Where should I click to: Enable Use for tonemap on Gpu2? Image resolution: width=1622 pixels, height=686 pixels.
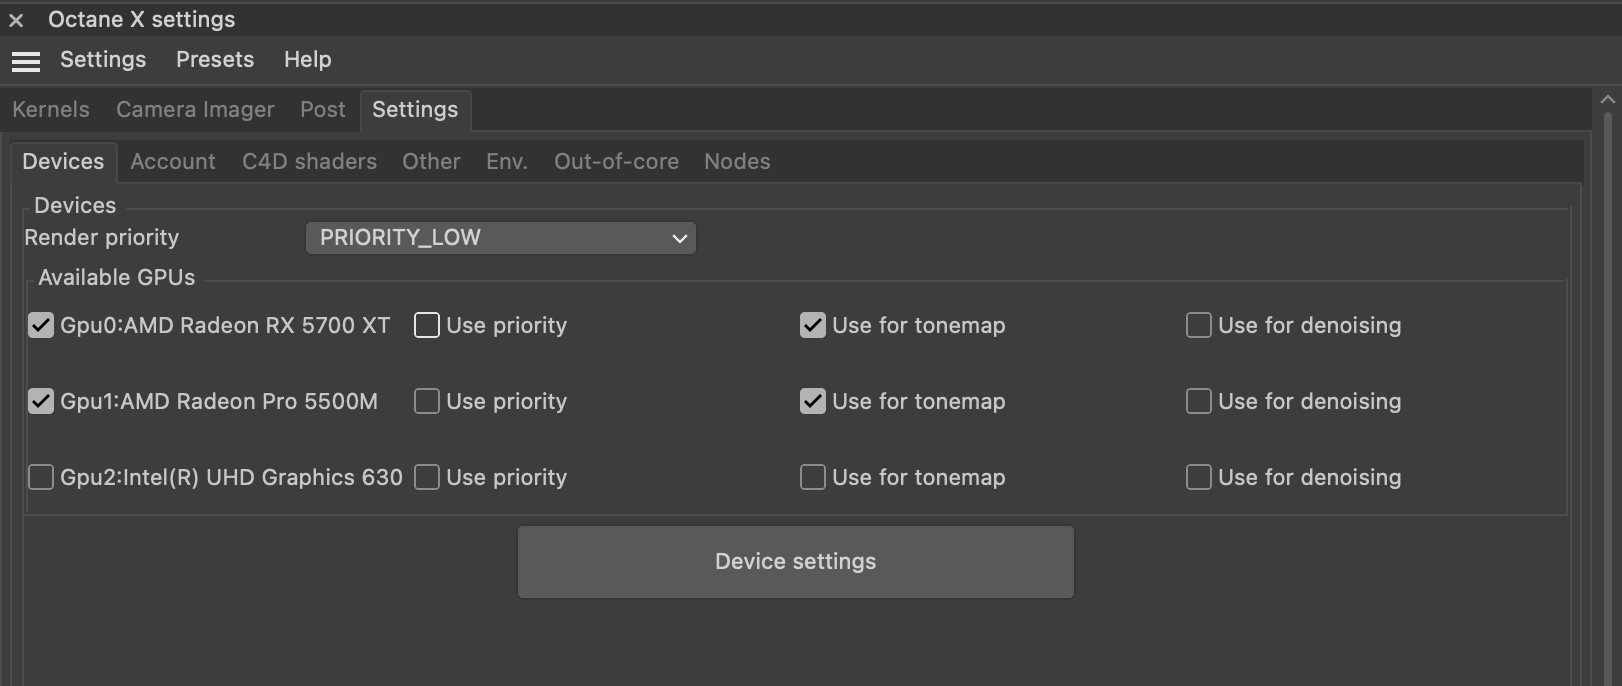pos(813,477)

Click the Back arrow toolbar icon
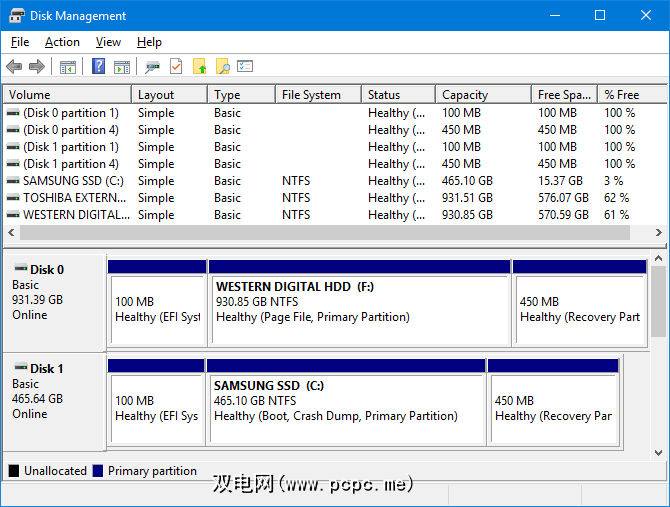14,67
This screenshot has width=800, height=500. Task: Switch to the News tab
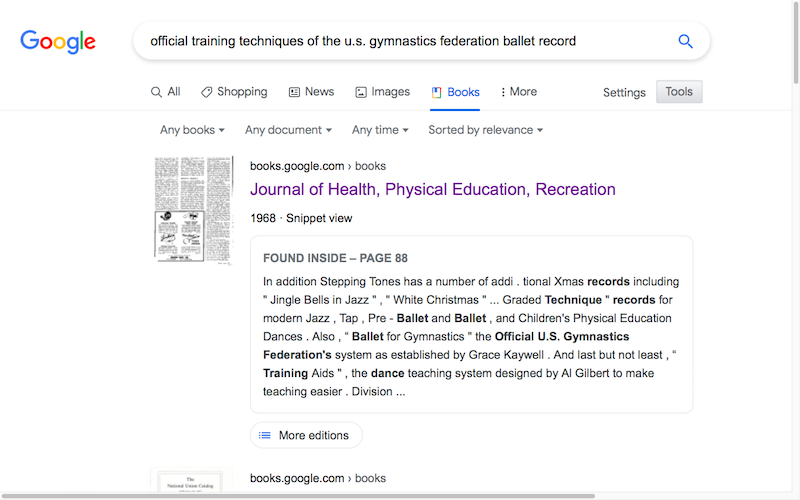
######
▸ Instructions for the task: Retype the whole listing word for word. Skip the pictures.

▸ Result of the task:
Where should I click to: Enable Use for tonemap on Gpu2? Image resolution: width=1622 pixels, height=686 pixels.
pos(813,477)

Click the Back arrow toolbar icon
14,67
This screenshot has width=800, height=500. Task: Switch to the News tab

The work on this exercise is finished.